It’s hard to believe much will change about how each fighter approaches the contest. Ankalaev is the more methodical of the two and will look to counter Cutelaba’s aggression. An explanation that simple makes it sound like Cutelaba is a dumb fighter, but his approach has been largely successful as it plays to his strengths. A plus athlete, Cutelaba’s power and strength are his most impressive features. His power double is amongst the most difficult to stop in the division. Couple that with his devastating GnP and there are plenty of wins for the Moldovan to be had.

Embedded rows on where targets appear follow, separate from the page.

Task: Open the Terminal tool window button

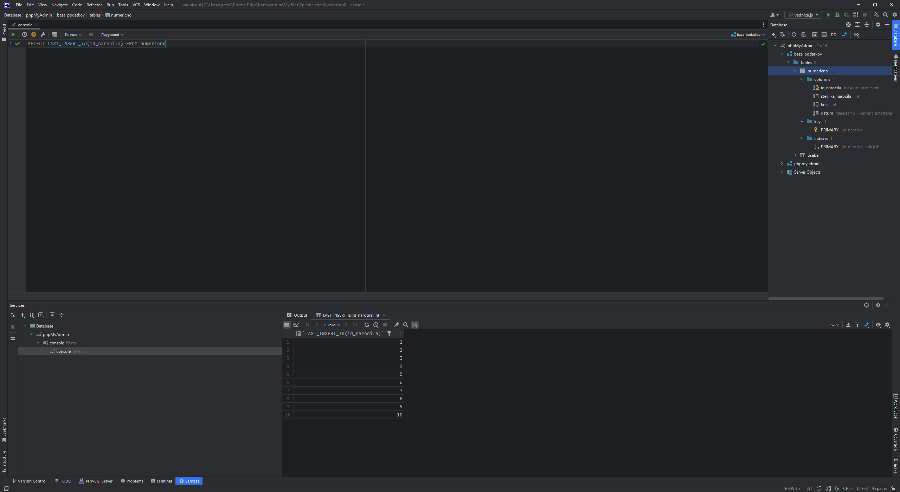Action: pos(161,481)
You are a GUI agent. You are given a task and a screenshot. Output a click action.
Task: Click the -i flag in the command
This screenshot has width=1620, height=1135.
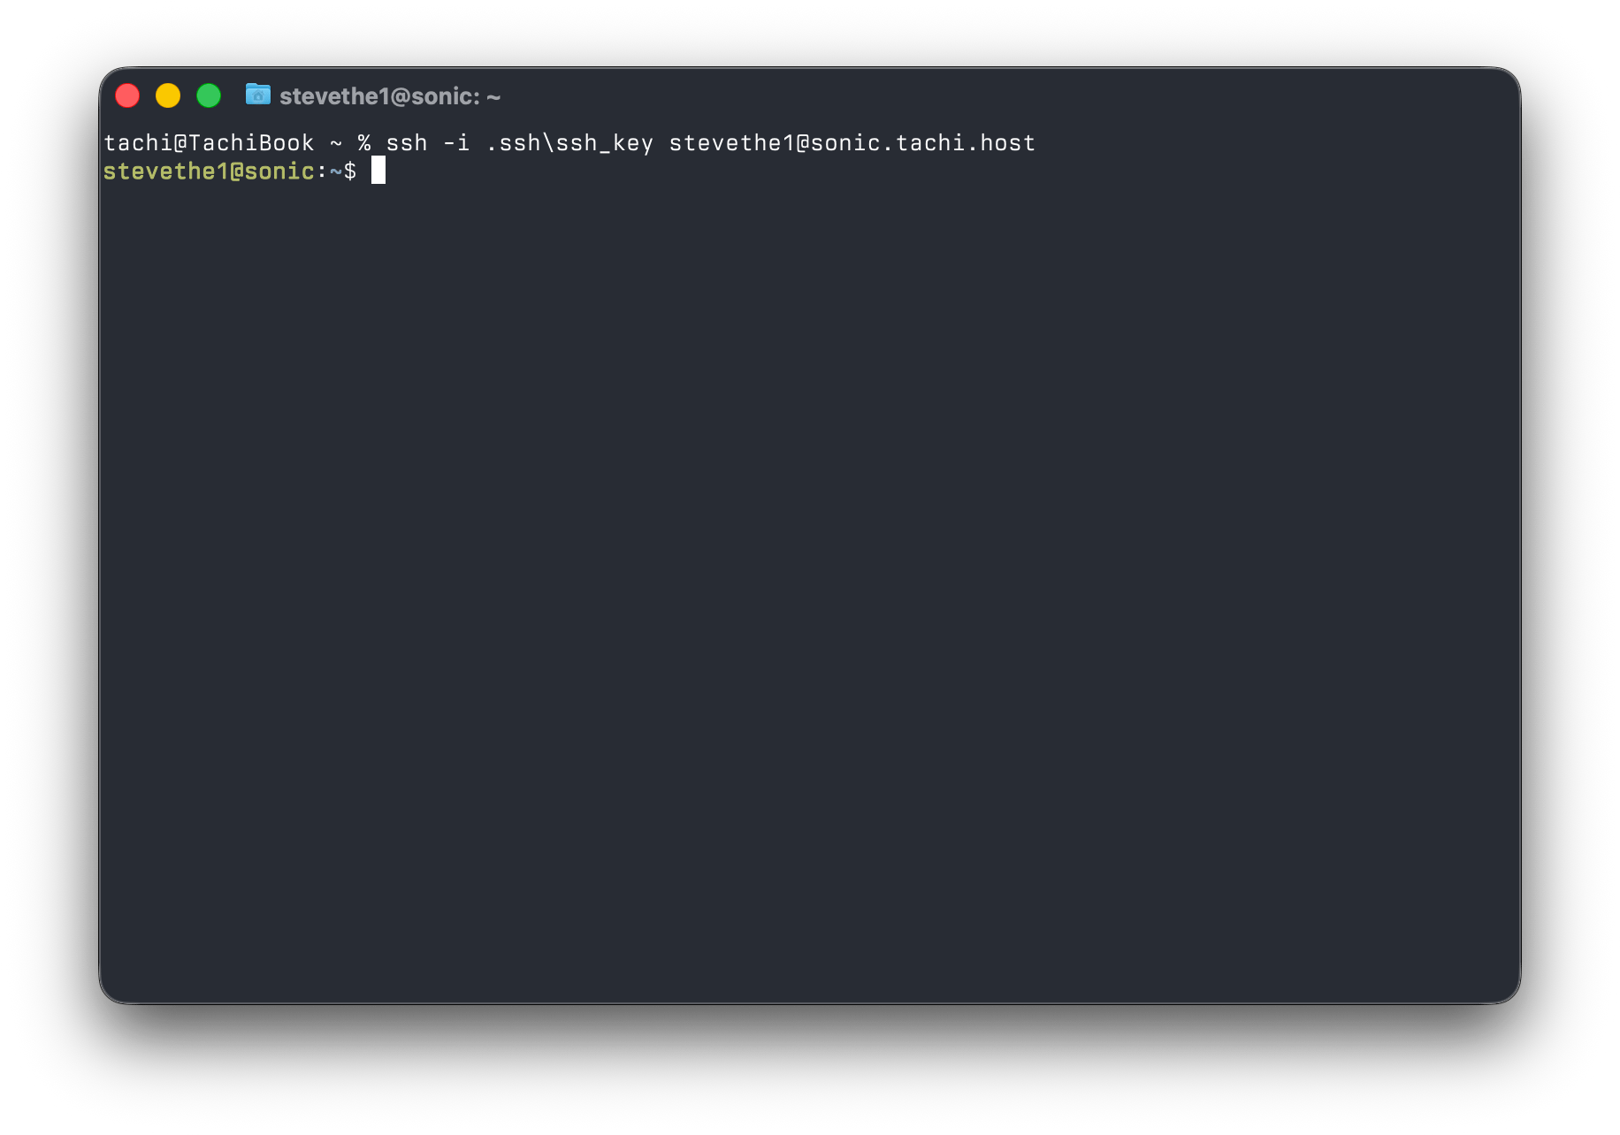(456, 143)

Ankalaev, one of the more understated prospects in the UFC, has an innate ability to take what his opponent gives him. If he sees an opening for a jab, he’ll thrust it in there. If a leg is out there to be grabbed for the takedown, he’ll latch onto it. However, he’s becoming a major proponent of head kicks, nailing Cutelaba with several of them in the seconds that their contest lasted. The issue with Ankalaev’s approach is that it can be incredibly boring if his opponent isn’t giving him anything to work with. However, Ankalaev’s most impressive feature remains his GnP. While not as aggressive as Cutelaba’s, it is more efficient and may even be more brutal.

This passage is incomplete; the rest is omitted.